Fear of Numbers: Demographic Anxieties and Syrian Christian Responses in Kerala

 

Fear of Numbers: Demographic Anxieties and Syrian Christian Responses in Kerala

Speaker :- Dr. V. J. Varghese 

Associate Professor, Department of History, University of Hyderabad 

Scholar in Residence, KCHR  

Venue: Harmony Hall, Mascot Hotel, Thiruvananthapuram

Date and Time: 11th August (Thursday), 3 PM  

(The programme was conducted in a hybrid manner via Zoom Meetings)

 

Recorded Video

 

Abstract: Given the growing anxiety among the Syrian Christians of Kerala about their declining proportion in the population of the region, this presentation proposes a look at the demographic transition of the community from the early 20th century to the present day. It will explore three specific historic cum demographic contexts in modern times and the heterogeneous responses that the Syrian Christian community offered to those situations of numerical angst. It will show that contestations driven by population numbers and proportions are historically contingent and could be used for diverse and conflicting purposes – it could be used to engender a majoritarian fear, it could be used as a tool in the hands of a state harbouring its developmentalist anxieties and also for fanning existentialist fears by certain communities. The presentation will suggest that the ongoing Syrian Christian fear of becoming a minor within the cohort of minorities also hints at an internal crisis and perhaps a loss of moral weight it possessed earlier in a multi-religious society and its shared cultural life, as much as the majoritarian politics that engulfs the minorities today.  

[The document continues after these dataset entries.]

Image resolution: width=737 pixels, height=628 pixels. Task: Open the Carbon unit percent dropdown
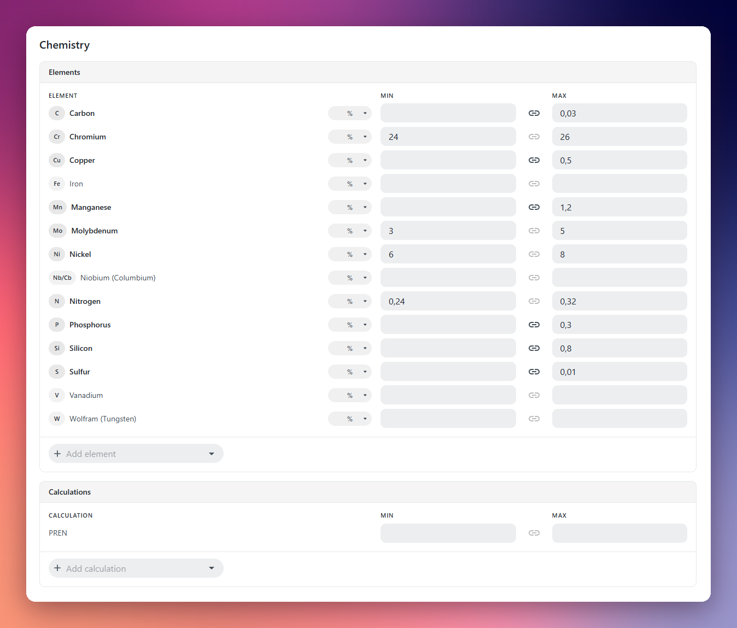[x=350, y=113]
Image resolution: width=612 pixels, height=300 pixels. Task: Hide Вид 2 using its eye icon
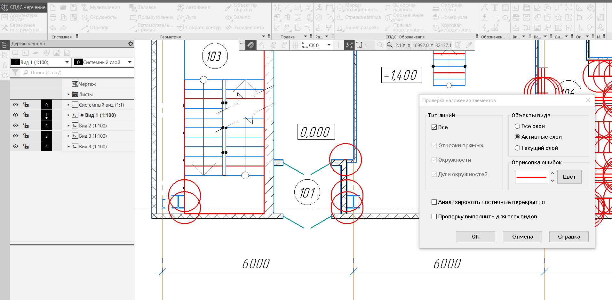click(15, 126)
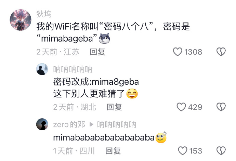Select the comment text mima8geba

click(115, 82)
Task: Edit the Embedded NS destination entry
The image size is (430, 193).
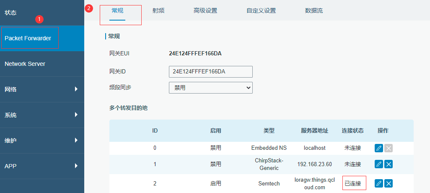Action: tap(379, 148)
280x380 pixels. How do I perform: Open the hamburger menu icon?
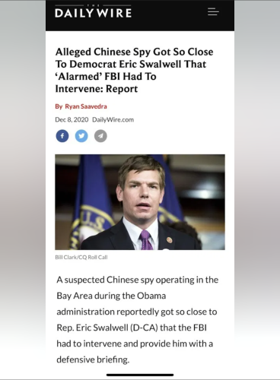click(x=213, y=12)
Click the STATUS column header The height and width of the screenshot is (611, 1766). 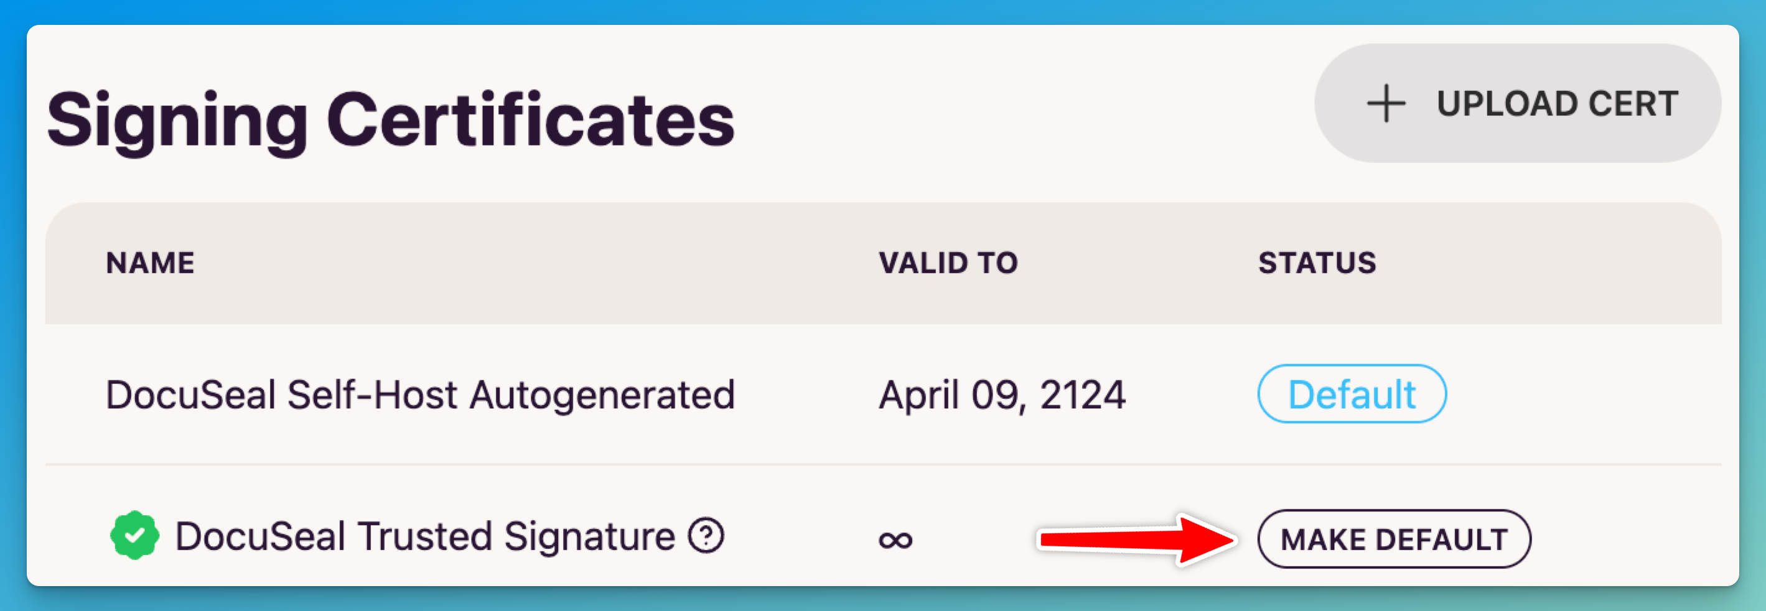[x=1317, y=263]
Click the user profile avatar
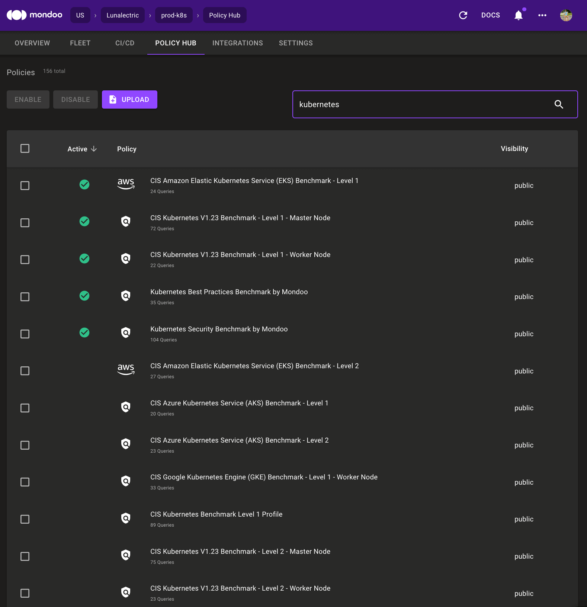The height and width of the screenshot is (607, 587). 566,15
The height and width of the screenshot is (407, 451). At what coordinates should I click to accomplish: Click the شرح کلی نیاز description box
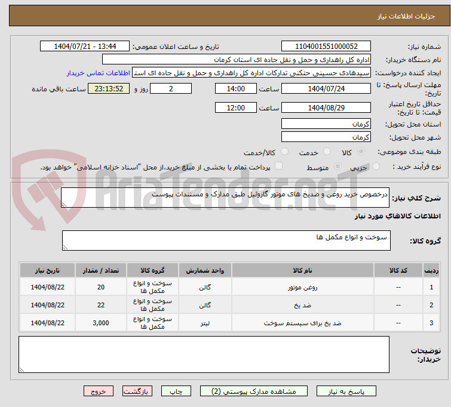pyautogui.click(x=226, y=198)
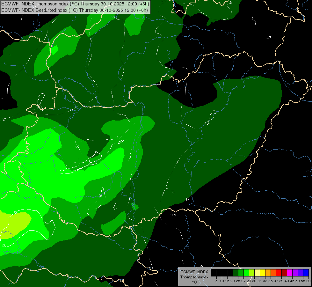312x287 pixels.
Task: Click the BestLiftedIndex title line at top
Action: pyautogui.click(x=75, y=10)
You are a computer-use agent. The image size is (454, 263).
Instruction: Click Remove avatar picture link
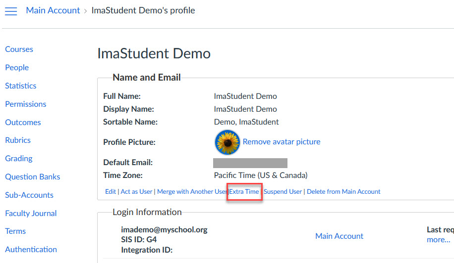point(282,142)
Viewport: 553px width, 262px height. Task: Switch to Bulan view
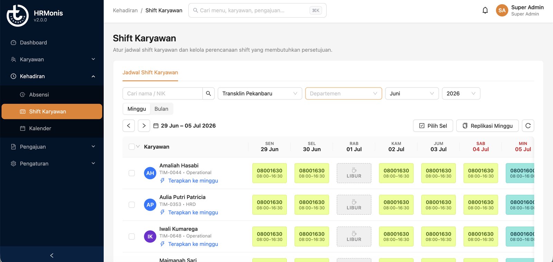coord(161,109)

Speaker: V. J. Varghese teaches at the Department of History in the School of Social Sciences, University of Hyderabad. He works on the transformation of the Syrian Christian community in Kerala, under the weight of modernity through the routes of migrations, land reclamation and agrarian expansion. He looks at the apparently conflicting orientations - local and the imperial/global, religious and the secular, traditional and the modern & pre-political and political- involved in the production of modern subjectivities in the erstwhile colonies of the global South. He has co-authored Dreaming Mobility and Buying Vulnerability: Overseas Recruitment Practices in India (Routledge) and co-edited Anjuru Varshathe Keralam: Chila Arivadayalangal in Malayalam (Tapasam/SPCS), Migration, Mobility and Multiple Affiliations: Punjabis in a Transnational World (Cambridge University Press). He was Charles Wallace India Trust Fellow at the University of Edinburgh (2018); Research Excellence Visiting Fellow at CEU, Budapest (2017-18); Visiting Senior Research Fellow at ARI, National University of Singapore (2014) and an ESRC Visiting Fellow at the University of Sussex (2010-11).